0

XML (actually TCX) files produced by the routing site I use (plotaroute.com) produce a root tag line that is very long. I am not able to get Python to read this file. (My temporary workaround is to "manually" delete all the extra text after the root tag before running my program.)

If there's any text after "<TrainingCenterDatabase" in line 2 of the TCX file, the program won't print anything.

from dotenv import load_dotenv
import os

from xml.etree import ElementTree

from pathlib import Path

load_dotenv()
data_folder = Path(os.getenv('DATA_FOLDER'))
TCX_full = data_folder / "Poudre_Up024.tcx"
dom = ElementTree.parse(TCX_full)
trackpoints = dom.findall('Courses/Course/Track/Trackpoint')

i=0
for t in trackpoints:
    lat = float(t.find('Position/LatitudeDegrees').text)
    long = float(t.find('Position/LongitudeDegrees').text)
    alt = float(t.find('AltitudeMeters').text)
    dist_meters = float(t.find('DistanceMeters').text)
    print('%5d %10.6f %10.6f %6.1f %8.2f' % (i, lat, long, alt, dist_meters))
    i += 1

Here's a snippet of my original TCX file.

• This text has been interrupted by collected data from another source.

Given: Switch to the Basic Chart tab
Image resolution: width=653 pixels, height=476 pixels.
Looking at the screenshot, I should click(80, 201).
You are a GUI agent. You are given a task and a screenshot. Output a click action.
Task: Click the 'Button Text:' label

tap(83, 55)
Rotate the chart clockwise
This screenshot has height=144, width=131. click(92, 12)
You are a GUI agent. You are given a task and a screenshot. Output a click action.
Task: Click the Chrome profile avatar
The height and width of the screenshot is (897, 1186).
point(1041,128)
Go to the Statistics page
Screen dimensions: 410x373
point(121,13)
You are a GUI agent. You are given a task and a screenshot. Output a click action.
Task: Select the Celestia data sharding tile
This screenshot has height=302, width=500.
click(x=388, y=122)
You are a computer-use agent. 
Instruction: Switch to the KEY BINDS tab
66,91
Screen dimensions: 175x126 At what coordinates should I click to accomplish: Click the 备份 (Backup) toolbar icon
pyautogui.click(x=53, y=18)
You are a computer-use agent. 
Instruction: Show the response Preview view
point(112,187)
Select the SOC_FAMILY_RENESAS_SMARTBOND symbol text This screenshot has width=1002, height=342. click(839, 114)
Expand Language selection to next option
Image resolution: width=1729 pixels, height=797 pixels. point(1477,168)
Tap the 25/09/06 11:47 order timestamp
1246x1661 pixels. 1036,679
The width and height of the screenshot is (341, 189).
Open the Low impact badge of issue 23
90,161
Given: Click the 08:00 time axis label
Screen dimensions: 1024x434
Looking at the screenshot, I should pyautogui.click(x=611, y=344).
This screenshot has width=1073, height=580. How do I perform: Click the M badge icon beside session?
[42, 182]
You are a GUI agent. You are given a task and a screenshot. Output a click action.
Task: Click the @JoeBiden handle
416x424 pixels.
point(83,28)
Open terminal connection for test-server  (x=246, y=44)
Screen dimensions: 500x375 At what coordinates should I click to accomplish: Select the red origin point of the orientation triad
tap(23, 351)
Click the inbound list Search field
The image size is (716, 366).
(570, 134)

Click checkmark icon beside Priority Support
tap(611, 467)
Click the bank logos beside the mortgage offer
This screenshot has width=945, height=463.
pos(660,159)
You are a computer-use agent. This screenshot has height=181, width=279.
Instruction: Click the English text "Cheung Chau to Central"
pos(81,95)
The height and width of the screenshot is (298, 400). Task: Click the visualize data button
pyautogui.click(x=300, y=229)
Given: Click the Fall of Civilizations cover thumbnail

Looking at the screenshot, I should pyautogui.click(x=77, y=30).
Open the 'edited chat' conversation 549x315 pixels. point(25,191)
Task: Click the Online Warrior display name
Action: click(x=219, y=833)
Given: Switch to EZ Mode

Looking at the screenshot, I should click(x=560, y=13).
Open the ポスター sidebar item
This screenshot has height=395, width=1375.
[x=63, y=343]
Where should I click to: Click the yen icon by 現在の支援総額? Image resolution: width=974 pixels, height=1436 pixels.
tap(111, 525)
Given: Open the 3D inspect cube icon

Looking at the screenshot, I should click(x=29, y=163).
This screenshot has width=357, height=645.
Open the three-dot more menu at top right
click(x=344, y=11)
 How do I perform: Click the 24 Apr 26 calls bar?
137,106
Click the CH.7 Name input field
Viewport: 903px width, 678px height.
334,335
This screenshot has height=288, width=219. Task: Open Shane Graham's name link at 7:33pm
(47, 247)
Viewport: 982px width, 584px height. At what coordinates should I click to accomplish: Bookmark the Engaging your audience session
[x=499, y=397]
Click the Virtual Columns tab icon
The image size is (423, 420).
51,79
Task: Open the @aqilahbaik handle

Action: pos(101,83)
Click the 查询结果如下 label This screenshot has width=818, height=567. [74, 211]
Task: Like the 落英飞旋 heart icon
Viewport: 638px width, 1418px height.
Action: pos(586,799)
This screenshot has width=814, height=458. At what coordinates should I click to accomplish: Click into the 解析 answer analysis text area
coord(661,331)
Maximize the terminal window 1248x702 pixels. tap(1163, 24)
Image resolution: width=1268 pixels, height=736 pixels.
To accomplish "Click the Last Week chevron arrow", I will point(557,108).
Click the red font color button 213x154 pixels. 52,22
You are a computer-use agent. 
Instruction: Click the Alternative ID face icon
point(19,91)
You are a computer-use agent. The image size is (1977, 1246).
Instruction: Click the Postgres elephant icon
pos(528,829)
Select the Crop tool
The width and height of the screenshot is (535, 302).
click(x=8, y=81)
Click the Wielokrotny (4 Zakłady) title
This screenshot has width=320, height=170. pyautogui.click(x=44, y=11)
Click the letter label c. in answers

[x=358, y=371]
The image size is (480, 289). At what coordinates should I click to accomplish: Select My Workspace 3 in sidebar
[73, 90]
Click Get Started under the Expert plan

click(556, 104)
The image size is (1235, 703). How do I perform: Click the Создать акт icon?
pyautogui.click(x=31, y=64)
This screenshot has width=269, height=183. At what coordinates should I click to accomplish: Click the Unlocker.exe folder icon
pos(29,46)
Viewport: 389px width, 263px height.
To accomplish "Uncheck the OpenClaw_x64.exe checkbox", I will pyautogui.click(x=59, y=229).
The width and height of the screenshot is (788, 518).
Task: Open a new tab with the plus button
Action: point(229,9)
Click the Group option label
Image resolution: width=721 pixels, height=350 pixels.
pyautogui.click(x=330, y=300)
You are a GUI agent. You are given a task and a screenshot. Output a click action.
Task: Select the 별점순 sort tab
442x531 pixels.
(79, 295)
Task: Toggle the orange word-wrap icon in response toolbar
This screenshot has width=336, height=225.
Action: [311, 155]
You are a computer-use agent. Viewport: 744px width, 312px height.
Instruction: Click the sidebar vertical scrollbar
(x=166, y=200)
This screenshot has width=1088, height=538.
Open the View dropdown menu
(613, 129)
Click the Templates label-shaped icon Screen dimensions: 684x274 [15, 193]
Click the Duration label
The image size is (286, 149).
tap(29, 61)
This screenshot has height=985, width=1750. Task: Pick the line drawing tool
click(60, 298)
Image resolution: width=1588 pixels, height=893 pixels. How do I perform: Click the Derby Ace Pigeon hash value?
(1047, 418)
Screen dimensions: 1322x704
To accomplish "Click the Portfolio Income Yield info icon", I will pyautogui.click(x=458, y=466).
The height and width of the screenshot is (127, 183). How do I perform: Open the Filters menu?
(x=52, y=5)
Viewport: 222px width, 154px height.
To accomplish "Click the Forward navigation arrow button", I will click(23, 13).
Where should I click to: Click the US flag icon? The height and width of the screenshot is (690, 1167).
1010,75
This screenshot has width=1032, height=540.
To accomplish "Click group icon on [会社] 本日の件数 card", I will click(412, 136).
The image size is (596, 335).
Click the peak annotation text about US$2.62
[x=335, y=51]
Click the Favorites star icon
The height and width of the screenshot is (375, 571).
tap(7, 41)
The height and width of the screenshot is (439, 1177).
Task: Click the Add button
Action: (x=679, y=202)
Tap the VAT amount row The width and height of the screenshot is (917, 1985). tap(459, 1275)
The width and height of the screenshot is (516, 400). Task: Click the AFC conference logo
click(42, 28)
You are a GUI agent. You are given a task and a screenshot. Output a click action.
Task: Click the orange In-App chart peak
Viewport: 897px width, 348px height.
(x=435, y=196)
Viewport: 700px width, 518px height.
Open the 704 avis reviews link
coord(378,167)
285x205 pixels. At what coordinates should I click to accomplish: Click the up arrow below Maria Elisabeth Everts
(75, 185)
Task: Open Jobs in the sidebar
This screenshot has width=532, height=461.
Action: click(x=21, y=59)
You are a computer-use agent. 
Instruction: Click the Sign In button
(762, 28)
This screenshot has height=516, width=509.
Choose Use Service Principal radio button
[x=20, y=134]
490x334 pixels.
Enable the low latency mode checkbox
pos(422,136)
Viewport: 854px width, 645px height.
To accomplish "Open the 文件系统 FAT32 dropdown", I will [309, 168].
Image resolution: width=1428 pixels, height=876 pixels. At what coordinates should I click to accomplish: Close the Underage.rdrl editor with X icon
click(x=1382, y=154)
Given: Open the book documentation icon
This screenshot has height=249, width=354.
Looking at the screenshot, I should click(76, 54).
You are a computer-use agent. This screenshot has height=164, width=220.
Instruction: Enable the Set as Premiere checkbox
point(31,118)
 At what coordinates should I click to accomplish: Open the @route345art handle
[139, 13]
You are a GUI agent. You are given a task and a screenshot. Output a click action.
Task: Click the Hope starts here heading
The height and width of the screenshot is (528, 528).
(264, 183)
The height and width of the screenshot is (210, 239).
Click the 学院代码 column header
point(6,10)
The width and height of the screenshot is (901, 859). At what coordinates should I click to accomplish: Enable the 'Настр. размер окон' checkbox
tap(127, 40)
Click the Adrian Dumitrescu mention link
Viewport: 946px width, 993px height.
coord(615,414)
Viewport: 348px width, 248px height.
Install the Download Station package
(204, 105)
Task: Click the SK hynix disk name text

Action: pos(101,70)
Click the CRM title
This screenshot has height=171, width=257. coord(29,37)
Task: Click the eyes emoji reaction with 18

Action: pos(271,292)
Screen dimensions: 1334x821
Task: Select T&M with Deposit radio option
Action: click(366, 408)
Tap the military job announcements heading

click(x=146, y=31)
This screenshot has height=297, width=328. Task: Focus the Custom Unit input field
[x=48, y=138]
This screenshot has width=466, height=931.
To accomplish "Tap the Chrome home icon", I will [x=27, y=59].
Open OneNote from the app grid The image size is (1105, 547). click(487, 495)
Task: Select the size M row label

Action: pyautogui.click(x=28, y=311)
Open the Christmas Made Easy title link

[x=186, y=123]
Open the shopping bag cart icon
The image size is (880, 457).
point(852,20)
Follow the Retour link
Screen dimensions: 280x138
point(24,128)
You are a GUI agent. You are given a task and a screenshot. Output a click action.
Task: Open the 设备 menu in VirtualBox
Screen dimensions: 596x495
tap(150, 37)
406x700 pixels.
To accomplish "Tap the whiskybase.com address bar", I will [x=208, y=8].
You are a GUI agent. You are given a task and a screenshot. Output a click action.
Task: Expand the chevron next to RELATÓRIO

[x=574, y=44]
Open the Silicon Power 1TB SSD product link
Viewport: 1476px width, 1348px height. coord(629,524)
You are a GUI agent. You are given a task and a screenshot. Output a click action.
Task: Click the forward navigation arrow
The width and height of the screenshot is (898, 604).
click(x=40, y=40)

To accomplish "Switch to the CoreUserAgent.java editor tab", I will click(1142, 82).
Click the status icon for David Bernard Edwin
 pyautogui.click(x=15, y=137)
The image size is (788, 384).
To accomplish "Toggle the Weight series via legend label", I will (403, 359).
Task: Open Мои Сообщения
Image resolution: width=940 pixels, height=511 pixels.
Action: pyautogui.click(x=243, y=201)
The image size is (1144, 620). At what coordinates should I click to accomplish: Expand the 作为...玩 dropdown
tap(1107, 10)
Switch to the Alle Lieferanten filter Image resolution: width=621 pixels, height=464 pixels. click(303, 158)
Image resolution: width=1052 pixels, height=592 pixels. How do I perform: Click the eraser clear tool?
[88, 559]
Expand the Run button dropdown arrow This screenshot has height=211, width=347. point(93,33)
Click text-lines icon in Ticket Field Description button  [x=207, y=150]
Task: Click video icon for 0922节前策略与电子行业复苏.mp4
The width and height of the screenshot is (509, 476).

<?xml version="1.0" encoding="UTF-8" standalone="no" ?>
<TrainingCenterDatabase xmlns="http://www.garmin.com/xmlschemas/TrainingCenterDatabase/v2" xmlns:xsi="http://www.w3.org/2001/XMLSchema-instance" xsi:schemaLocation="http://www.garmin.com/xmlschemas/TrainingCenterDatabase/v2 http://www.garmin.com/xmlschemas/TrainingCenterDatabasev2.xsd">
<Folders>
<Courses>
<CourseFolder Name="Courses">
<CourseNameRef>
<Id>Poudre Up</Id>
</CourseNameRef>
</CourseFolder>
</Courses>
</Folders>
<Courses>
<Course>
<Name>Poudre Up</Name>
<Lap>
<TotalTimeSeconds>9714.643764117841</TotalTimeSeconds>
<DistanceMeters>50200.7974473868</DistanceMeters>
<BeginPosition>
<LatitudeDegrees>40.663732</LatitudeDegrees>
<LongitudeDegrees>-105.189232</LongitudeDegrees>
</BeginPosition>
<EndPosition>
<LatitudeDegrees>40.699534</LatitudeDegrees>
<LongitudeDegrees>-105.580839</LongitudeDegrees>
</EndPosition>
<Intensity>Active</Intensity>
<Cadence>0</Cadence>
</Lap>
<Track>
<Trackpoint>
<Time>2022-10-06T00:00:00Z</Time>
<Position>
<LatitudeDegrees>40.663732</LatitudeDegrees>
<LongitudeDegrees>-105.189232</LongitudeDegrees>
</Position>
<AltitudeMeters>1599</AltitudeMeters>
<DistanceMeters>0</DistanceMeters>
<SensorState>Absent</SensorState>
</Trackpoint>

MANY <Trackpoint></Trackpoint>

</Track>

SEVERAL <CoursePoint></CoursePoint>

</Course>
</Courses>
</TrainingCenterDatabase>
  • 1
    You need to learn how to handle **namespaces** in the XML – miriamka Oct 25 '22 at 21:09
  • @miriamka Using the {*} wildcard technique in [https://stackoverflow.com/a/62117710/407651](https://stackoverflow.com/a/62117710/407651), I was able to read the original file successfully. So far, I haven't been able to succeed with register_namespace. – virtualdynamo Oct 26 '22 at 01:55
  • What do you mean by "succeed with register_namespace"? `register_namespace` only affects serialization. See https://stackoverflow.com/a/58627058/407651 – mzjn Oct 26 '22 at 08:03
  • @mzjn I was hoping to use **register_namepace** "to handle things in a more procedural fashion" per [https://medium.datadriveninvestor.com/getting-started-using-pythons-elementtree-to-navigate-xml-files-dc9bc720eaa6] – virtualdynamo Oct 26 '22 at 12:38
  • That article is misleading IMHO, because it implies that `register_namespace` affects searching/querying of an XML document, which is false. – mzjn Oct 26 '22 at 14:51
  • @mzjn Well that makes me feel better because I was getting nowhere. – virtualdynamo Oct 27 '22 at 02:09
  • Please edit the question to limit it to a specific problem with enough detail to identify an adequate answer. – Community Nov 02 '22 at 13:43

1 Answers1

0

Here's a snipppet of the quick and dirty solution of adding {*} to findall/find:

trackpoints = dom.findall('{*}Courses/{*}Course/{*}Track/{*}Trackpoint')

i=0
for t in trackpoints:
    lat = float(t.find('{*}Position/{*}LatitudeDegrees').text)
    long = float(t.find('{*}Position/{*}LongitudeDegrees').text)
    alt = float(t.find('{*}AltitudeMeters').text)
    dist_meters = float(t.find('{*}DistanceMeters').text)
    print('%5d %10.6f %10.6f %6.1f %8.2f' % (i, lat, long, alt, dist_meters))
    i += 1